Penal systems in the Southern Hemisphere have also been strongly influenced by colonial history, with several territories in the South Pacific becoming particularly associated with penal transportation, exile and forced labour. Australia is the most prominent example: from 1787 to 1868, Britain transported about 166,000 men, women and children to its Australian colonies, where convict settlements combined imprisonment and punishment with forced labour and colonial development. The system included mainland sites as well as isolated locations such as Norfolk Island and Tasmania, with distance from Britain and the difficulty of escape making transportation itself part of the punishment. Norfolk Island was particularly notorious as a place for secondary punishment, being described as an "ultimate deterrent" for convicts considered unlikely to reform. This use of geographic isolation was not unique to Australia; neighboring New Caledonia, then already a French territory, operated as a major penal colony from 1864, receiving more than 22,000 French convicts between 1864 and 1897, including approximately 4,500 political prisoners associated with the Paris Commune. Prisoners were transported to remote island settlements including Île Nou, the Ducos Peninsula and the Île des Pins, where penal labour also contributed to French colonial development.

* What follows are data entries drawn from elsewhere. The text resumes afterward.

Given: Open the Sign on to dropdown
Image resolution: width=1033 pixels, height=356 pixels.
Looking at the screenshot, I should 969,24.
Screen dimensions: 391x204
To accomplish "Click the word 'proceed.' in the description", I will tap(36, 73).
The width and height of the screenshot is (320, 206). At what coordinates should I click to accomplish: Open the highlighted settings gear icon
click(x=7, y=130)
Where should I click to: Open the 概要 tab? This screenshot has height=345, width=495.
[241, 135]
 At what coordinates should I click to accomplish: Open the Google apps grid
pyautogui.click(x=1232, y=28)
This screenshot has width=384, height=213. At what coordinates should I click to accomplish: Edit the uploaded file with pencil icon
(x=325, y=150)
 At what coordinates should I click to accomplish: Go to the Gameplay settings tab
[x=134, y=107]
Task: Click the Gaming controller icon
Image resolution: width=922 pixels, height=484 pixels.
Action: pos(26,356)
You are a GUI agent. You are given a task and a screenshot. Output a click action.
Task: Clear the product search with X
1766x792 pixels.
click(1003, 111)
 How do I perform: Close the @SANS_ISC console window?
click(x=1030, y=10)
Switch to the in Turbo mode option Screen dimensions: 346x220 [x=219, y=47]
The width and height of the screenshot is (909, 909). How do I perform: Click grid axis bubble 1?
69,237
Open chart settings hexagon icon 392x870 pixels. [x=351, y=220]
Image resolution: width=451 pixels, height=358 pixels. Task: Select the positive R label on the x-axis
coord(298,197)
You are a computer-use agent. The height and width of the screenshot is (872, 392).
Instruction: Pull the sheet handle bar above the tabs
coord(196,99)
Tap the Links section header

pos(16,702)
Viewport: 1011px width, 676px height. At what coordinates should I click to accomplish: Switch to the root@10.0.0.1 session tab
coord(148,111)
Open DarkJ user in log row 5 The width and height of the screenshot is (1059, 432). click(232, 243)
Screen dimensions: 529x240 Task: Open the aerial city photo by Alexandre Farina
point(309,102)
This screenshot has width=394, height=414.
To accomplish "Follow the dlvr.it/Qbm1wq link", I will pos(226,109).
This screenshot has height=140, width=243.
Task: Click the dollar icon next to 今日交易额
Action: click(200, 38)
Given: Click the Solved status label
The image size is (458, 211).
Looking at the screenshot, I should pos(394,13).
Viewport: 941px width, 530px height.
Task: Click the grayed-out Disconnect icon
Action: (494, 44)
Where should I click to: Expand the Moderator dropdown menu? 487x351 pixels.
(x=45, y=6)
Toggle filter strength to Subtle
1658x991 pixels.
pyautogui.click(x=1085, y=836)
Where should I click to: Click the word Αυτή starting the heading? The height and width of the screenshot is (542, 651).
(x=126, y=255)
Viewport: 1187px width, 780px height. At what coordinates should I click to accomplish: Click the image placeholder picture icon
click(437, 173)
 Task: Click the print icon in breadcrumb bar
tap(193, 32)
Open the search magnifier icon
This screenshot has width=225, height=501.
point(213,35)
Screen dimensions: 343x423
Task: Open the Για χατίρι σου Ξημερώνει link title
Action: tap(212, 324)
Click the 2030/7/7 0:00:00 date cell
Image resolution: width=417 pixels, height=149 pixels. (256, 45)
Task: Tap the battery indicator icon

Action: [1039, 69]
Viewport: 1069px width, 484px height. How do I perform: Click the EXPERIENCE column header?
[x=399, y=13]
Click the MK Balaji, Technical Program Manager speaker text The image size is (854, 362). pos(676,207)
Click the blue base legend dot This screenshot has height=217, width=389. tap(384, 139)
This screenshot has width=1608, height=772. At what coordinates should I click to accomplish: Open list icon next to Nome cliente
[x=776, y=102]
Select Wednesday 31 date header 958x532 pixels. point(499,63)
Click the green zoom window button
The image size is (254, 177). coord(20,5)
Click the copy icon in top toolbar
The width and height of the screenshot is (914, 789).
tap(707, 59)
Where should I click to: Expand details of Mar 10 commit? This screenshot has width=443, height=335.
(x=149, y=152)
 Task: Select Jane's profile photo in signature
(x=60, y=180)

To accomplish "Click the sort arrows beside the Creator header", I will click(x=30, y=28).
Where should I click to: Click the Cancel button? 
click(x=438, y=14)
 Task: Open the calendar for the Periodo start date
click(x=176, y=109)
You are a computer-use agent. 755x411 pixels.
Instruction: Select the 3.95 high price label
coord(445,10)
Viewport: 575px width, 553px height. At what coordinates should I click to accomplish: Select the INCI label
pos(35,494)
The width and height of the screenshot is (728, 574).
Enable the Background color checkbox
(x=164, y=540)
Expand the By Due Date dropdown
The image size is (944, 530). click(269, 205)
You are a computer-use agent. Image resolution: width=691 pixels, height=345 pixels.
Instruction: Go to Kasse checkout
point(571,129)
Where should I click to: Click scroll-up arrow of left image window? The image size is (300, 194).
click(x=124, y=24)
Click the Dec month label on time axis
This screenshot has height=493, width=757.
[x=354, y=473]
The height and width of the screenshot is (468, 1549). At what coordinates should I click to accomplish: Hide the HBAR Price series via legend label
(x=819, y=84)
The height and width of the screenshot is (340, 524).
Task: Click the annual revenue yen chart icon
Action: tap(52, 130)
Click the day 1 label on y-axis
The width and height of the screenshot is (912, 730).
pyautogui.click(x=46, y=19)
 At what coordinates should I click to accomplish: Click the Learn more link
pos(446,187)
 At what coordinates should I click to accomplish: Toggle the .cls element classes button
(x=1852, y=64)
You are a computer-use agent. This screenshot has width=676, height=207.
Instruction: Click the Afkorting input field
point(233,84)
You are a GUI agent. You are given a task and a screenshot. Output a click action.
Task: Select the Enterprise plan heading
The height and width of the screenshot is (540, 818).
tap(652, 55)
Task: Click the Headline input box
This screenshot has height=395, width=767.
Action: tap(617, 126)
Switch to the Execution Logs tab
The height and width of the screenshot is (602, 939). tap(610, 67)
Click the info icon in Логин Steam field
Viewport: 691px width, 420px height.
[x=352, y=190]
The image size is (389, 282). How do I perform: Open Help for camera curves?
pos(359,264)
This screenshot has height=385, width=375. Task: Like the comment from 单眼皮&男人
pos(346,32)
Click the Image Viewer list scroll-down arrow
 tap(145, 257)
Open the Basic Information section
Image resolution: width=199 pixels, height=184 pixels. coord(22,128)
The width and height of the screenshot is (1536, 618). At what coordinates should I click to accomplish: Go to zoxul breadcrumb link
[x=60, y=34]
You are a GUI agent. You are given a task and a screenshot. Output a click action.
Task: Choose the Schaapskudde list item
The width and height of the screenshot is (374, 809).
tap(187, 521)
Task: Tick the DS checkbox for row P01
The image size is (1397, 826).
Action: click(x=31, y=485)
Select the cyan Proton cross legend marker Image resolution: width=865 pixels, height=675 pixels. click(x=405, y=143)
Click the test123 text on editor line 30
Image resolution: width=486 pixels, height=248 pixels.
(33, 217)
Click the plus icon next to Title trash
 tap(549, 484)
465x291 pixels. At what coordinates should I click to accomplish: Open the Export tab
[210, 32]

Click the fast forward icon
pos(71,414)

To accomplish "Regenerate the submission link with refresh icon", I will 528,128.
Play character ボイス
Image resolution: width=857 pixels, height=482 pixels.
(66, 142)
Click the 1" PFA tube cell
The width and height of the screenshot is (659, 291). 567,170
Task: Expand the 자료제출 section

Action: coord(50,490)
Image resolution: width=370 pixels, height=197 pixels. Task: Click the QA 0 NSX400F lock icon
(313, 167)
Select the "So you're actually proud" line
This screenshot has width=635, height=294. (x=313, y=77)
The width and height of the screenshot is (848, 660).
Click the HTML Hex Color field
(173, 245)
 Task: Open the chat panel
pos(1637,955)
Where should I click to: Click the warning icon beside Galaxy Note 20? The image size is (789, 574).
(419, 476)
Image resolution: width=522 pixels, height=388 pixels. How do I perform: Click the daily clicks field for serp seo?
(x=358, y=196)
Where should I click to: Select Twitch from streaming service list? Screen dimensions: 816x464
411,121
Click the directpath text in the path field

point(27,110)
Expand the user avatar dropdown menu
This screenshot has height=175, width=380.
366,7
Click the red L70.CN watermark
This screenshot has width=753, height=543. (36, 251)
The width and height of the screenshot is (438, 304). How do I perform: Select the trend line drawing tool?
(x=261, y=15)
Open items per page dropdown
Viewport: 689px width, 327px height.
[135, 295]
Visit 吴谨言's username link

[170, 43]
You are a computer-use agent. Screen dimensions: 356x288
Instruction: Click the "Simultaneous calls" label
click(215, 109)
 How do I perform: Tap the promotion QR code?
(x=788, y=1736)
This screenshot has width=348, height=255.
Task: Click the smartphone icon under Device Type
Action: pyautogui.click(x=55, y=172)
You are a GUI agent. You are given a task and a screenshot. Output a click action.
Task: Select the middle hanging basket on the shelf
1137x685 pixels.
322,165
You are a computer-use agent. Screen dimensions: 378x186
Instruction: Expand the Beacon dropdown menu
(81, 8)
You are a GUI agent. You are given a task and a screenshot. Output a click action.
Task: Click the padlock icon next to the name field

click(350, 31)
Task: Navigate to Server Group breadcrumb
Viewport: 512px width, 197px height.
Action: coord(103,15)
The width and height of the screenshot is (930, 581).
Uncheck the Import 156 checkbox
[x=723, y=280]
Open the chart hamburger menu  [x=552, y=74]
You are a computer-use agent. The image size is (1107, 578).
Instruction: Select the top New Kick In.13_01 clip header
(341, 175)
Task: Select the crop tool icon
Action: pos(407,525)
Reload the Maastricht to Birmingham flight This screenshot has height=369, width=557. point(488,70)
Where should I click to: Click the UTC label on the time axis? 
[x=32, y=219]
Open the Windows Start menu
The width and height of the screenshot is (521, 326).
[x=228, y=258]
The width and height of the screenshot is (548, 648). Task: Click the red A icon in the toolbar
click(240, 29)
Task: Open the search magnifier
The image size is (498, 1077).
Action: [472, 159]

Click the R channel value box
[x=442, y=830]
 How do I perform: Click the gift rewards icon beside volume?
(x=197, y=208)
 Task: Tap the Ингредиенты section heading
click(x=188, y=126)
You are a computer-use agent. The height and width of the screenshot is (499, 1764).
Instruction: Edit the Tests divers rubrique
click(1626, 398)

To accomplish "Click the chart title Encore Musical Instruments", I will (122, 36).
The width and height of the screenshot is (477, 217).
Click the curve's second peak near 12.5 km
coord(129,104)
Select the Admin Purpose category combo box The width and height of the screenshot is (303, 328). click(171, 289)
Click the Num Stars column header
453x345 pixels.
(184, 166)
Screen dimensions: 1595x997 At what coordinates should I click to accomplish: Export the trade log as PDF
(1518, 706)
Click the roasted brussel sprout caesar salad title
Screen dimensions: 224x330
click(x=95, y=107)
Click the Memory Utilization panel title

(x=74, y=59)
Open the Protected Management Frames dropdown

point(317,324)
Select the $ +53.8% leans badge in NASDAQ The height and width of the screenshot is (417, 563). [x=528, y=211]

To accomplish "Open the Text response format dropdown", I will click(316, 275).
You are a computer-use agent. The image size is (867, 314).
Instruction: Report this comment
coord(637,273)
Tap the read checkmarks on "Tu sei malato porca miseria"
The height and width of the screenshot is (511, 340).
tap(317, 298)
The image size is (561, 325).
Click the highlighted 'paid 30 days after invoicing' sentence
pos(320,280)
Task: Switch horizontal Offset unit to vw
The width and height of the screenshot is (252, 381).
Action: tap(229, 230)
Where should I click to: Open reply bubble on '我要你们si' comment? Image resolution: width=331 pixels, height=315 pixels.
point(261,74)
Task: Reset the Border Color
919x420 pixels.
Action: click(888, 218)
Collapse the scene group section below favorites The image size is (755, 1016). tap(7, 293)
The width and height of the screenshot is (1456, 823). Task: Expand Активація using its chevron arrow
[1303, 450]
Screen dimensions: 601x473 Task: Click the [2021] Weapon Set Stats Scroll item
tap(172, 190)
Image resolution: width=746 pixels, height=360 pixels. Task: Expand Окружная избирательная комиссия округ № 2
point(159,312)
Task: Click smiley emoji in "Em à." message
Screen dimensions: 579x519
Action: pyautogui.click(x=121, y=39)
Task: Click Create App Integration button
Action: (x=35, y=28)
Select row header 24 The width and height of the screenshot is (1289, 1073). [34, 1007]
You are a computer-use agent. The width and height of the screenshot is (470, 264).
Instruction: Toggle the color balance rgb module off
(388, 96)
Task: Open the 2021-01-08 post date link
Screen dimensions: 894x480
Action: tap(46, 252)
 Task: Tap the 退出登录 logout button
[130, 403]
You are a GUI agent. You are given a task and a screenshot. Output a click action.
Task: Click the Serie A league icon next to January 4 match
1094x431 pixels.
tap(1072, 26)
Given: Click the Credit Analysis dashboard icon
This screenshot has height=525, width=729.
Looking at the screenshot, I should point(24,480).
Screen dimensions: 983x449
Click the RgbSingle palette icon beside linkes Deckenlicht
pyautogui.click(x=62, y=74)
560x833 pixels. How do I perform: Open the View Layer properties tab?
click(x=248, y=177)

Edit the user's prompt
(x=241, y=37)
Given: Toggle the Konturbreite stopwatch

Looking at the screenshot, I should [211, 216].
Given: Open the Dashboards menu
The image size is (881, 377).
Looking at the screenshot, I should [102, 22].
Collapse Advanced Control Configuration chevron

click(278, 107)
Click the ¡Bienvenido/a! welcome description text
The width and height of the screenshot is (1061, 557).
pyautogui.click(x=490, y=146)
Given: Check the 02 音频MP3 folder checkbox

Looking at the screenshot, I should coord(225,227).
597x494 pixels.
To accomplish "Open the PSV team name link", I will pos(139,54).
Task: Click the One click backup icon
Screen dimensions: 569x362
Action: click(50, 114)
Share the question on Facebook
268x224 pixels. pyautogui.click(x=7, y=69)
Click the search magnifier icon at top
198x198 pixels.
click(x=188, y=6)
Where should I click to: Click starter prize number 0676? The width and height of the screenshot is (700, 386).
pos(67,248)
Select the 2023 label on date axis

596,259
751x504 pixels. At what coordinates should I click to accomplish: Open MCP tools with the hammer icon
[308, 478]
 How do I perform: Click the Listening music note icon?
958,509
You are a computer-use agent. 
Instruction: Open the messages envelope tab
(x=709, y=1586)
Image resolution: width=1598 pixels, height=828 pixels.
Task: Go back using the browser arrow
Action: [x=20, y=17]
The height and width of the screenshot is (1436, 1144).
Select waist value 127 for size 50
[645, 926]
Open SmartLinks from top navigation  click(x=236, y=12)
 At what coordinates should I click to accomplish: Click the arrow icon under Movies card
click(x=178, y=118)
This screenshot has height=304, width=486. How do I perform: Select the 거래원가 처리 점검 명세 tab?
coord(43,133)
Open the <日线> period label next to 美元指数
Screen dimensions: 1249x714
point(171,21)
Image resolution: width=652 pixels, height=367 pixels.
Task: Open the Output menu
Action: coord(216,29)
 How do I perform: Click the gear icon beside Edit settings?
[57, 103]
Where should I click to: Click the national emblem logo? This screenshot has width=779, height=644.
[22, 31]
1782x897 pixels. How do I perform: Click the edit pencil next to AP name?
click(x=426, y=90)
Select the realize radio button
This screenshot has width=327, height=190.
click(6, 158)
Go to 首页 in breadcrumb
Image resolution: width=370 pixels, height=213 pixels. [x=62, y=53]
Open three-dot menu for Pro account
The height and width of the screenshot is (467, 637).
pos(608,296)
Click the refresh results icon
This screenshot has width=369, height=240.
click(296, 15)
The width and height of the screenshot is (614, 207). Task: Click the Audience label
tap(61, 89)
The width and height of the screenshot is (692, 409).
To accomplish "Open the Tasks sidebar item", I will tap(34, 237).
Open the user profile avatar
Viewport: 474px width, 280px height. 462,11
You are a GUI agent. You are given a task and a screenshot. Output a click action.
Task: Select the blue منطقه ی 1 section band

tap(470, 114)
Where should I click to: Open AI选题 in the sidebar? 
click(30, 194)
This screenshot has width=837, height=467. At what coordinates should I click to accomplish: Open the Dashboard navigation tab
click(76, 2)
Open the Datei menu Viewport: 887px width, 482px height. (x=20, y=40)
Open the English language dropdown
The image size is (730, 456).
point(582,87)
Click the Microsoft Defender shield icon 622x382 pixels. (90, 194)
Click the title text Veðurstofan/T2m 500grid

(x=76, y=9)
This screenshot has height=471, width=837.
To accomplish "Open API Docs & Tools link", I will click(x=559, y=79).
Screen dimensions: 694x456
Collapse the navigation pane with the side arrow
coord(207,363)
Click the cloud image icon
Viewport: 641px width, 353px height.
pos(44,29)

On the other side of the South Pacific, the Juan Fernández Islands of Chile were also used for confinement and exile, most notably on Más a Tierra (now known as Robinson Crusoe Island). Chile established a prison settlement on the island in the 19th century, and its extreme isolation made escape difficult, with this being an important reason for its use as a penal site. The Galápagos Islands of Ecuador similarly had a history of penal settlements, particularly on Isabela Island, where the Ecuadorian state established the Wall of Tears and its associated penal colony in the mid-20th century. Ecuador had been experimenting with using the islands as prisons as far back as the 1830s, when they first became part of the country. The islands' distance from the Ecuadorian mainland contributed to their suitability for exile and confinement.

=== Indigenous laws and policies ===

Indigenous land law has continuing significance across much of the Southern Hemisphere. In Australia, Mabo v Queensland (No 2) (1992) rejected the application of terra nullius and recognised native title arising from the traditional laws and customs of Aboriginal and Torres Strait Islander peoples. The decision led to the Native Title Act 1993, which established a national statutory framework for recognizing and protecting native title. In New Zealand, Māori land law is shaped by Te Tiriti o Waitangi / Treaty of Waitangi and the Te Ture Whenua Māori Act 1993, which recognises Māori customary and Māori freehold land. In Bolivia, Brazil, Colombia, Ecuador and Peru, constitutional or statutory systems likewise recognise various forms of Indigenous, communal or customary territorial rights. Australia, Chile and New Zealand are all members of the CPTPP, and in 2025 they created a pact in the organization called the Birrarung Statement, which aims to increase Indigenous participation in trade activity. The pact was named after Melbourne's Yarra River (indigenously known as Birrarung) and also included the Northern Hemisphere Pacific Rim countries Canada and Mexico.

=== Environmental law ===

In Australia, environmental regulation is divided among Commonwealth, state and territory governments. The Environment Protection and Biodiversity Conservation Act 1999 protects matters of national environmental significance, including World Heritage properties and the Great Barrier Reef World Heritage Area, while the Great Barrier Reef Marine Park Act 1975 establishes the Great Barrier Reef Marine Park and the Great Barrier Reef Marine Park Authority. The Marine Park is a multiple-use protected area divided into zones with different rules for fishing, tourism, research and other activities. The Reef's World Heritage Site status adds an international conservation framework, and management increasingly incorporates Traditional Owners and traditional knowledge.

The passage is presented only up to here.